▶ What the exercise asks:
Leaving out only the pictures, write out all the entries exactly.

[Saved data entries]
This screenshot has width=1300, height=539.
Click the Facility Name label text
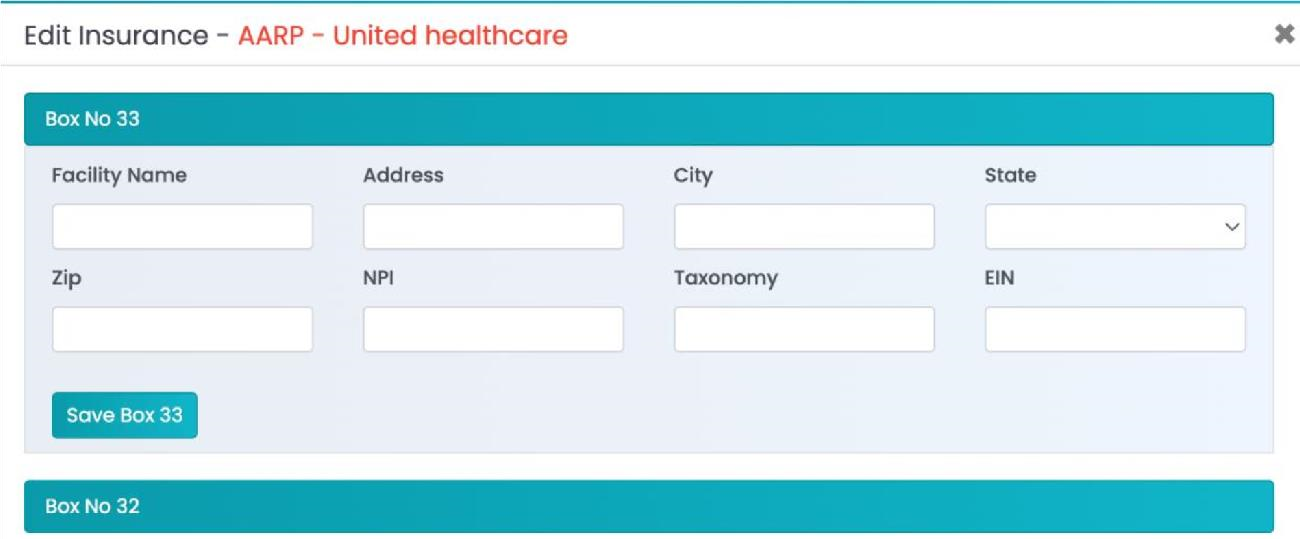tap(119, 176)

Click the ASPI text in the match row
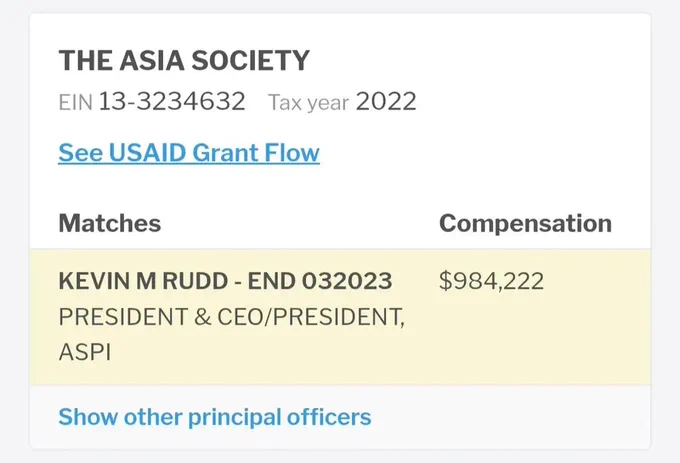pyautogui.click(x=85, y=352)
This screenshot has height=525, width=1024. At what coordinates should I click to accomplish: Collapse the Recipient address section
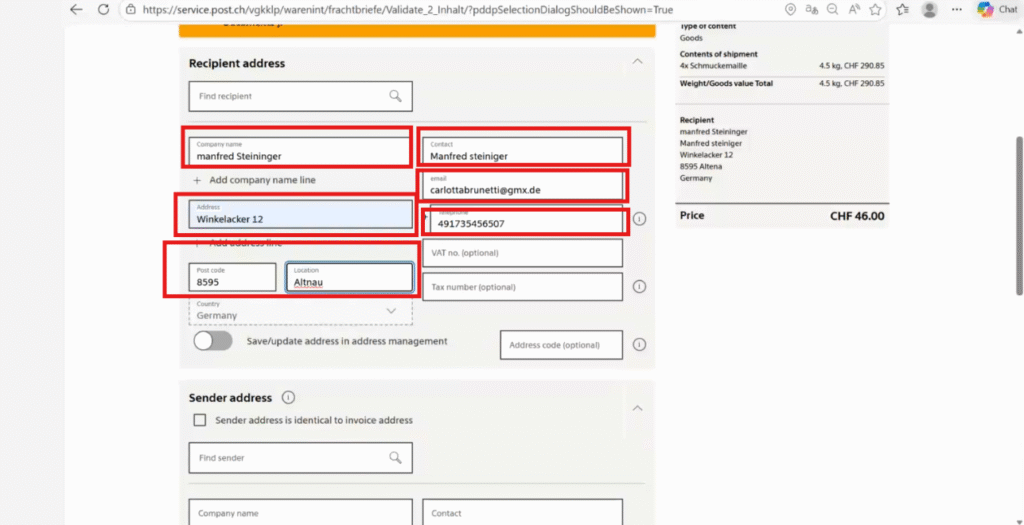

▶ Task output:
This screenshot has width=1300, height=539.
Click the Facility Name label text
tap(119, 176)

Click the ASPI text in the match row
pyautogui.click(x=85, y=352)
This screenshot has height=525, width=1024. At what coordinates should I click to accomplish: Collapse the Recipient address section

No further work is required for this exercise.